Tuesday, June 11, 2013

Browning Announces Changes to Proposed Whole Foods/Apartments Development in Broad Ripple

I can't say I'm impressed. This a typical maneuver of developers - propose something so large and onerous that they know will rile up the community and then cut back the project to appear to respond to residents' concerns.  No word yet, if Browning will agree to forgo having our (TIF) tax dollars to finance his subsidize his project.  My guess is "no."

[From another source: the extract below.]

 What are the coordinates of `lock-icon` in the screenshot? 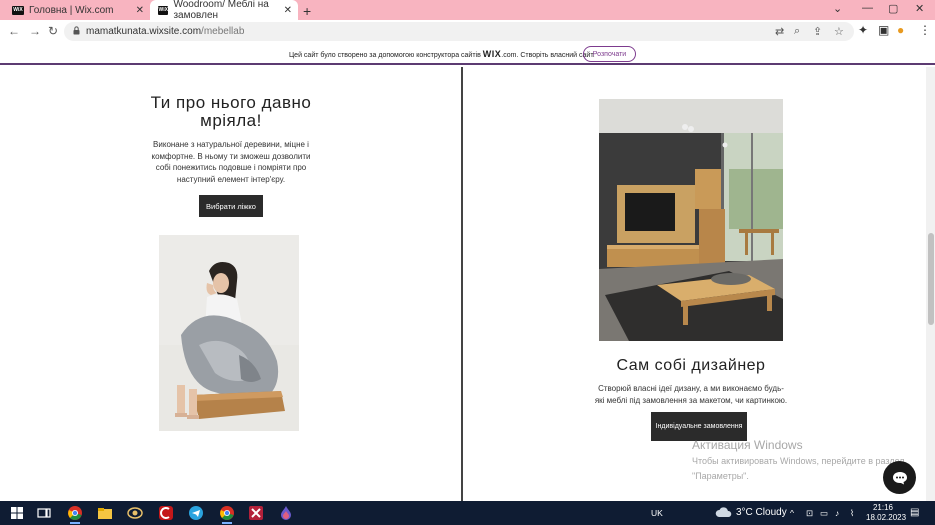 It's located at (76, 30).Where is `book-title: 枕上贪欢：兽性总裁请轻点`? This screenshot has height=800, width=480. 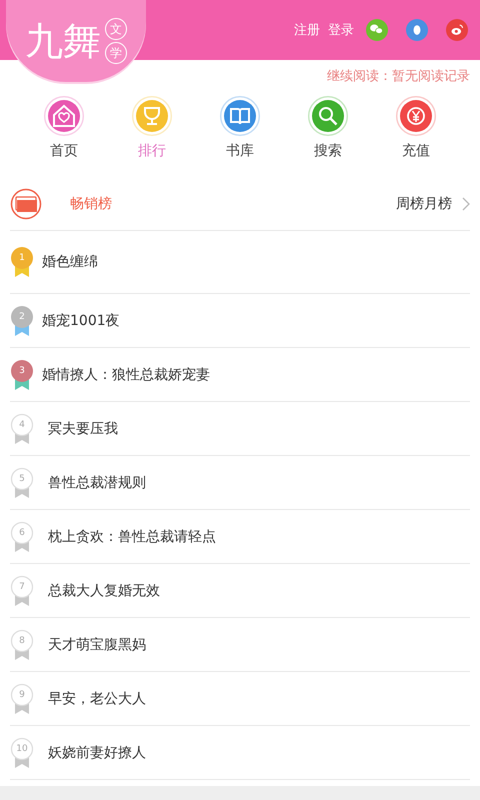 book-title: 枕上贪欢：兽性总裁请轻点 is located at coordinates (132, 537).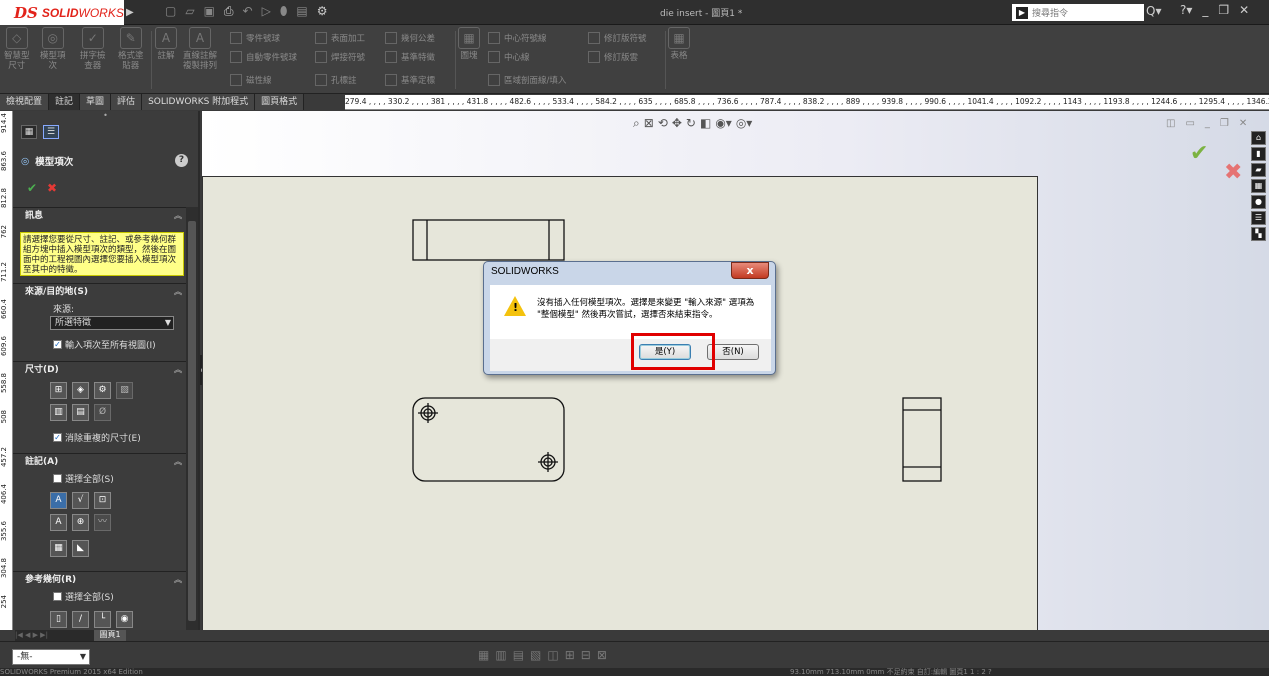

According to the IBJ Property Lines blog:
The Department of Metropolitan Development’s division of planning on Thursday was set to hear Browning’s request for a variance to allow for an 85-foot tall building and a 35,000-square-foot grocery store earmarked for a Whole Foods. That request has been continued until July 11 while Browning makes changes to the design. Jamie Browning said the developer will reduce the height of the building to about 70 feet (35 feet is permitted) in addition to the floor space for the grocery. Browning said he didn’t know how much smaller the space might be but is confident the developer can still attract a national retailer. Under city zoning guidelines for the area, just 8,000 square feet is permitted for any single commercial use. Browning will also modify the design to make it look more residential and less contemporary. “We’re trying to be accommodative to what people are asking us to do,” Jamie Browning told Property Lines.
To see the rest of the story, click here.

10 comments:

Anonymous said...

Getting the community upset about a development is a standard tactic of developers?

Pete Boggs said...

TIF dollars are shifted / diverted from the normal expenses of government (police, fire, etc.) to service the incurred bond debt (typically 25 yrs).

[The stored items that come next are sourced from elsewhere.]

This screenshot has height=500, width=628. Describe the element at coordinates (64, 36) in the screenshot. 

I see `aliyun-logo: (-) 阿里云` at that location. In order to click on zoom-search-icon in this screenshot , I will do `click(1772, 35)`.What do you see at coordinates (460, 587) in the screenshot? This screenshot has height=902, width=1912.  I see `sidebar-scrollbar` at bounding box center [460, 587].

Assessments then "trend" toward the new or Legoland accelerated, subsidized "standard," whereby TIF area taxes increase, depriving the area of needed public safety dollars which later result in bureau-cries for more tax dollars to cover those formerly covered costs & up the rocket goes; til it runs outa fuel & falls back to economic earth.

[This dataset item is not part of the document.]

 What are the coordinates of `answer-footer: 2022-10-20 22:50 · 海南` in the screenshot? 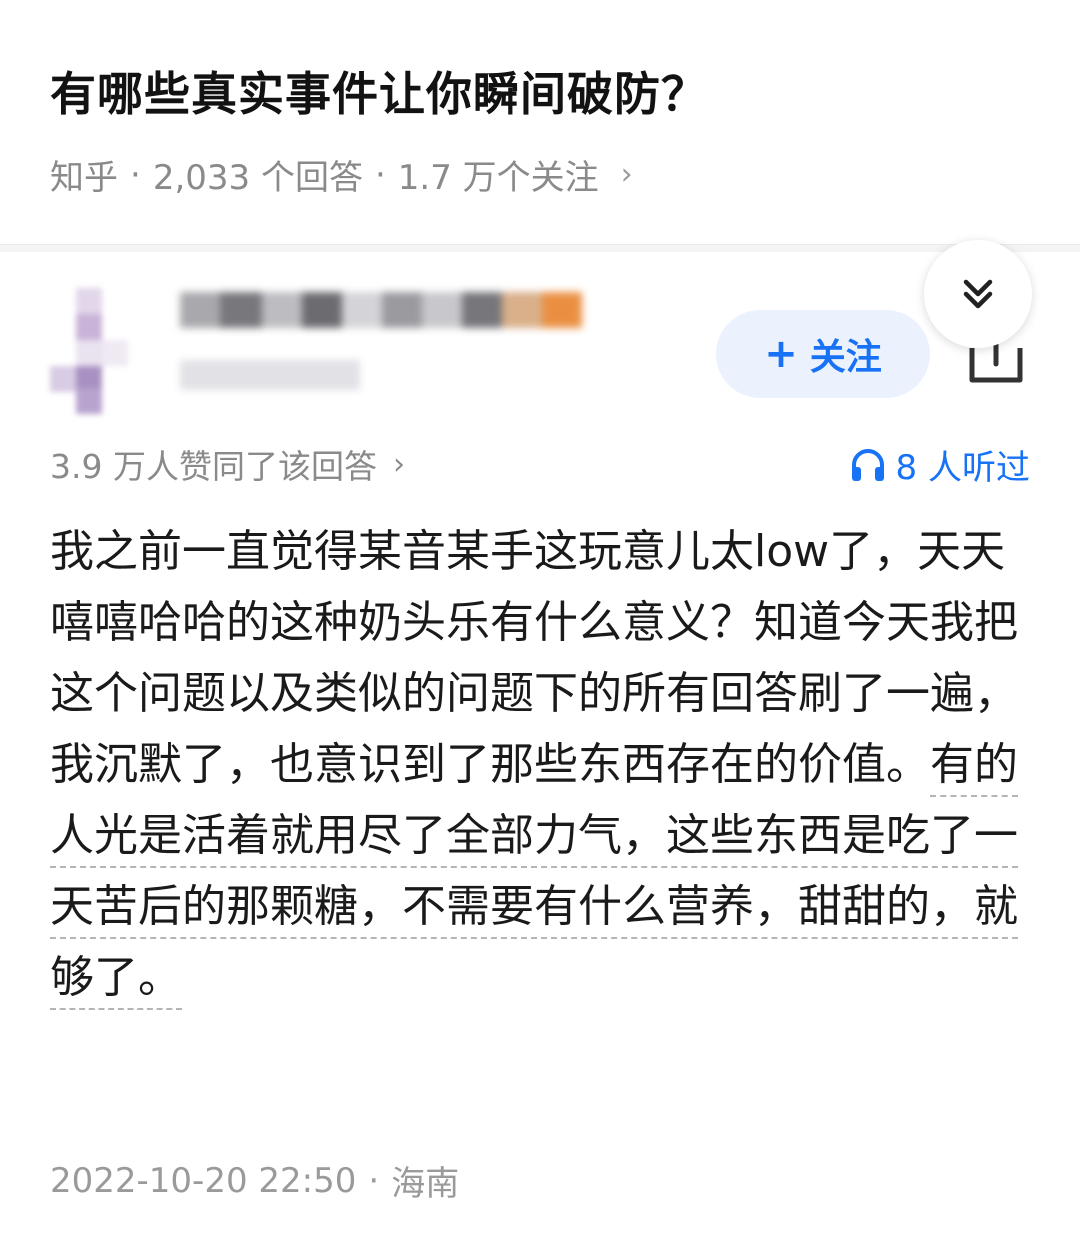 It's located at (254, 1180).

TIF schemes deprive legitimate development (that free market thang) of oxygen, to naturally / organically progress. Government's not a business, it's not a developer of any kind- it's an obstacle to those who know how.

The referee has a responsibility to objectively monitor, not arrogantly or officiously insert themselves in the free market.

Whole Foods is being irrefutably selected as a winner at the expense of other, legitimate, free market
business.

Where again, exactly, does the party of small government exist? TIFS have become Kiosks of corruption, wherein the uninformed consent of those whose income and / or property are pledged or collateralized, is a real, SEC quality, legal problem, when measured in terms of disclosure standards, etc.

Paul K. Ogden said...

Goodneighborsam,

To get a community to accept an unpopular development by proposing something even more outrageous and then cutting back to what was originally intended, is most certainly a tactic of many developers.

Indy Rob said...

I do not like or agree with the comments on IBJ. Much too pro-developer and almost always present the false dichotomy of an abandoned Shell station verses a new shiny strip mall. Some of the other arguments are equally bad, 88 apartments replacing how many leading into some sort of cheap affordable housing for those young urban professionals, that this use of $5 million in TIF is the only way BR will be developed, etc.

Anonymous said...

I had no idea of the level of this conspiracy. Iamgine trying to bait us into something we might like by suggesting something we didn't like, and doing it by pretending to listen to us. Well I, for one, don't plan to stand still for that sort of rubbish. In the future, I'm adopting a firm policy of never, ever, liking anything, no matter how much I like it. Let them try to get around that one.

Had Enough Indy? said...

I'd bet Whole Foods backed out because of the bad publicity. To cover their arses,Browning is just saying they are trying to make the dvelopment more acceptable to the neighbors.

Anonymous said...

Gees Pat, just listen to Paul. It;s a fiendish conspiracy, and you have to sit back and watch all the plot twists as it unfolds.

Pete Boggs said...

Good Neighbors AM: The pretense of feigned naivete is a gateway drug of corruption.

Paul K. Ogden said...

Goodneighborsam also probably believes there was nothing wrong with what they were, allegedly, doing at the Land Bank.

Anonymous said...

All part of the same massive conspiracy - the NFP's were secretly assembling the parcels as a front for developers who were then going to propose a series of 40 story strip club/cricket fields that would later be swapped out for more Whole Foods stores to the terrified neighbors.